Top of Text
# Looking for a good, reasonably priced dog food



## Useful Idiot (Nov 26, 2007)

Last week my mom was talking with the owner of a local feed store and he told her her that the name brands, like Purina and Pedigree, aren't all that they're made out to be. He said that they used poor quality ingredients and that they can cause the dog to "go" more. I think I can attest to this. My lab has been on Pedigree his entire life, and I swear twice as much comes out than goes in. Right now, I have my lab and Lhasa (7 and 10 years) on Pedigree's senior formula and my beagle (4 months) on Purina's Puppy Chow. I was wondering what a better alternative, at a reasonable price, would be.


----------



## Sugar Daddy Otis (Jan 9, 2008)

Canidae is an all life stages food that you could feed to both of your dogs, even though they are different ages. My Otis does Excellent on it and it is a very good food-I pay only $27 fora 33 pound bag. And, yes, Purina and Pedigree are not all they are made out to be.
Go to their website to see who around you has it: http://canidae.com/index.html


----------



## Useful Idiot (Nov 26, 2007)
Bottom of Text
Top of Supplied entries
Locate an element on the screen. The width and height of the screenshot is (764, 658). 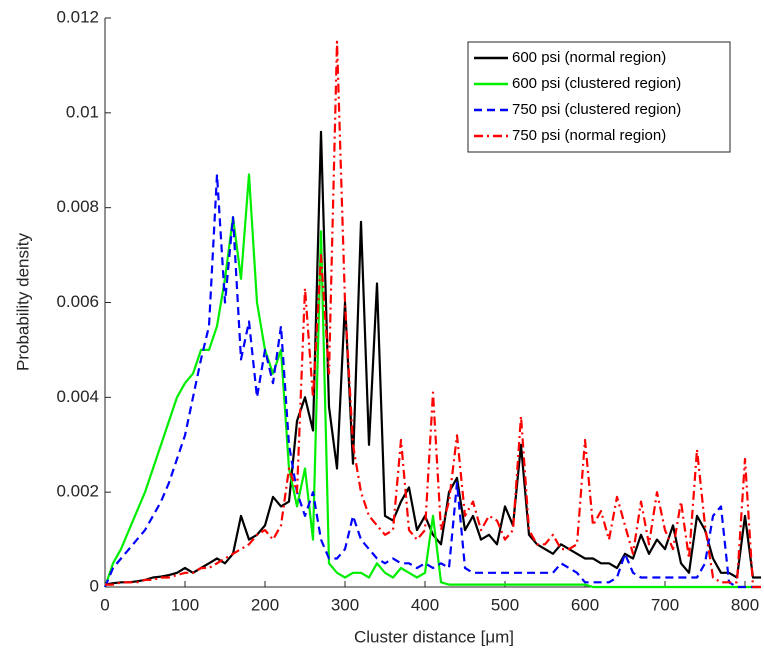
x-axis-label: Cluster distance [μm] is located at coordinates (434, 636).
Bottom of Supplied entries
Top of Supplied entries
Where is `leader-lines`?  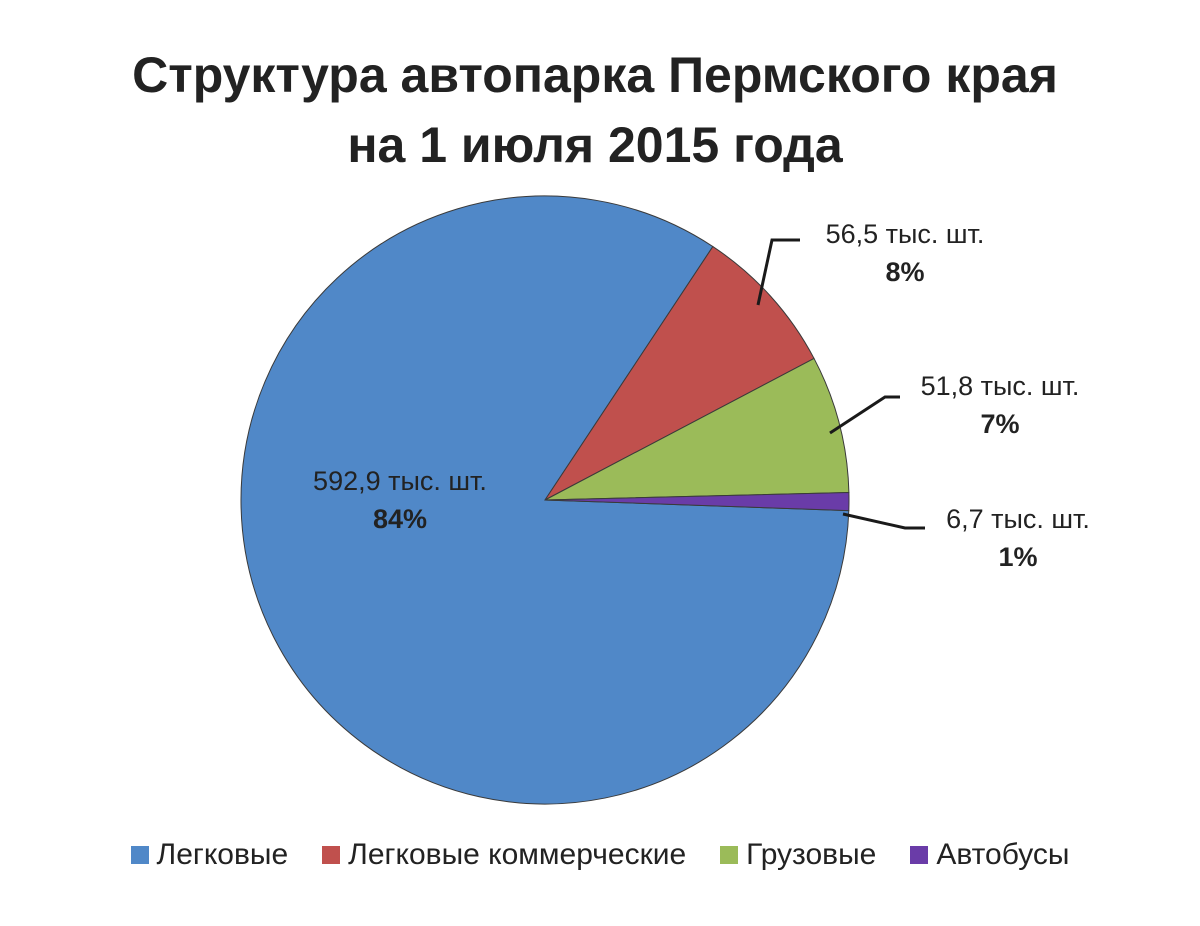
Bottom of Supplied entries
Top of Supplied entries
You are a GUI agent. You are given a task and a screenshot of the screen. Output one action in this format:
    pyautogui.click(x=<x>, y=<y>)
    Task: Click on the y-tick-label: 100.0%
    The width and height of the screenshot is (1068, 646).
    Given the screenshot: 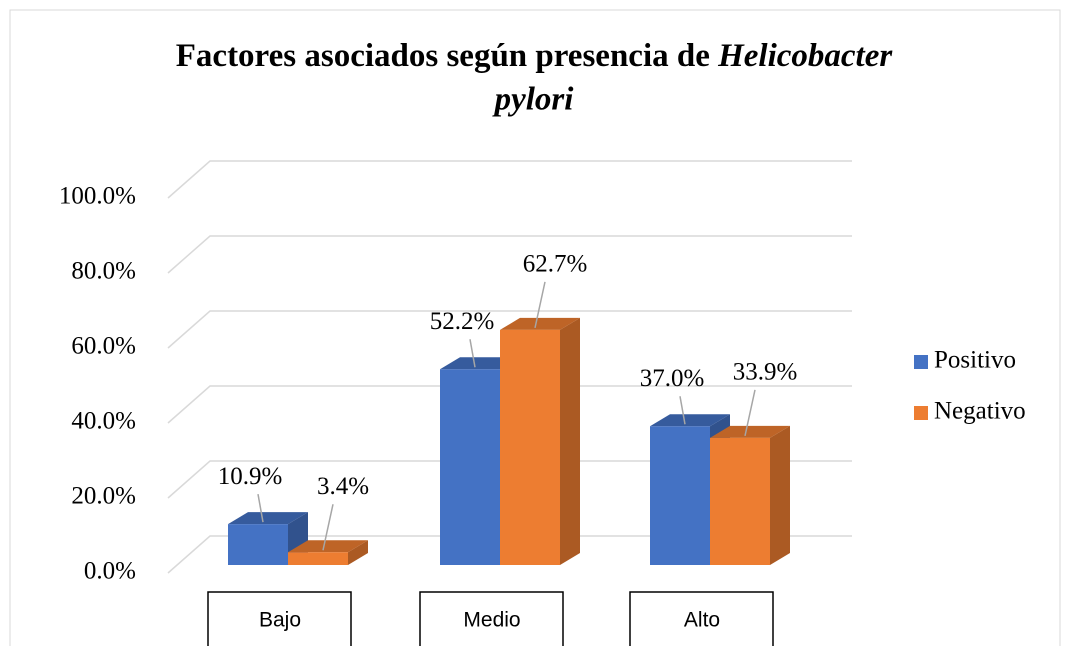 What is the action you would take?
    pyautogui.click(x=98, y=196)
Bottom of Supplied entries
• [Assigned task 1]
Do these statements agree with the dog food thread? For each, answer yes or no and quote the words of the thread that decide it.
(a) The beagle is fed Purina's Puppy Chow.
(b) Canidae is described as a food meant only for puppies.
(c) The lab has eaten Pedigree for his entire life.
• [Assigned task 2]
From the dog food thread, extract the part that opens with the words containing "# Looking for" and closes with "price, would be.".
• [Assigned task 3]
Continue the dog food thread from the point where it stops.

• [Response box 1]
(a) Yes: "my beagle (4 months) on Purina's Puppy Chow"
(b) No: "Canidae is an all life stages food"
(c) Yes: "My lab has been on Pedigree his entire life"

• [Response box 2]
# Looking for a good, reasonably priced dog food



## Useful Idiot (Nov 26, 2007)

Last week my mom was talking with the owner of a local feed store and he told her her that the name brands, like Purina and Pedigree, aren't all that they're made out to be. He said that they used poor quality ingredients and that they can cause the dog to "go" more. I think I can attest to this. My lab has been on Pedigree his entire life, and I swear twice as much comes out than goes in. Right now, I have my lab and Lhasa (7 and 10 years) on Pedigree's senior formula and my beagle (4 months) on Purina's Puppy Chow. I was wondering what a better alternative, at a reasonable price, would be.

• [Response box 3]
$37 for a 40lb bag is not too bad. I'll see if the feed and tack store carries it.


----------



## briteday (Feb 10, 2007)

Wellness, Canidae, Solid Gold, Taste of the Wild, ...and if you want something really simple and inexpensive (but pretty good quality) Kirkland kibble at Costco.


----------



## lovemygreys (Jan 20, 2007)

Diamond Naturals ($20/40lb bag). If you have a Costco membership, the Kirkland dog food is good ($18 or so for 40lbs). The Diamond Naturals (available at many feed stores - just make sure it says NATURALS on the bag) is just about the best food you are going to get for the money.


----------



## Willowy (Dec 10, 2007)

I recommend Canidae and Chicken Soup for the Dog Lover's Soul. Both are less than a dollar a pound, and are very good brands.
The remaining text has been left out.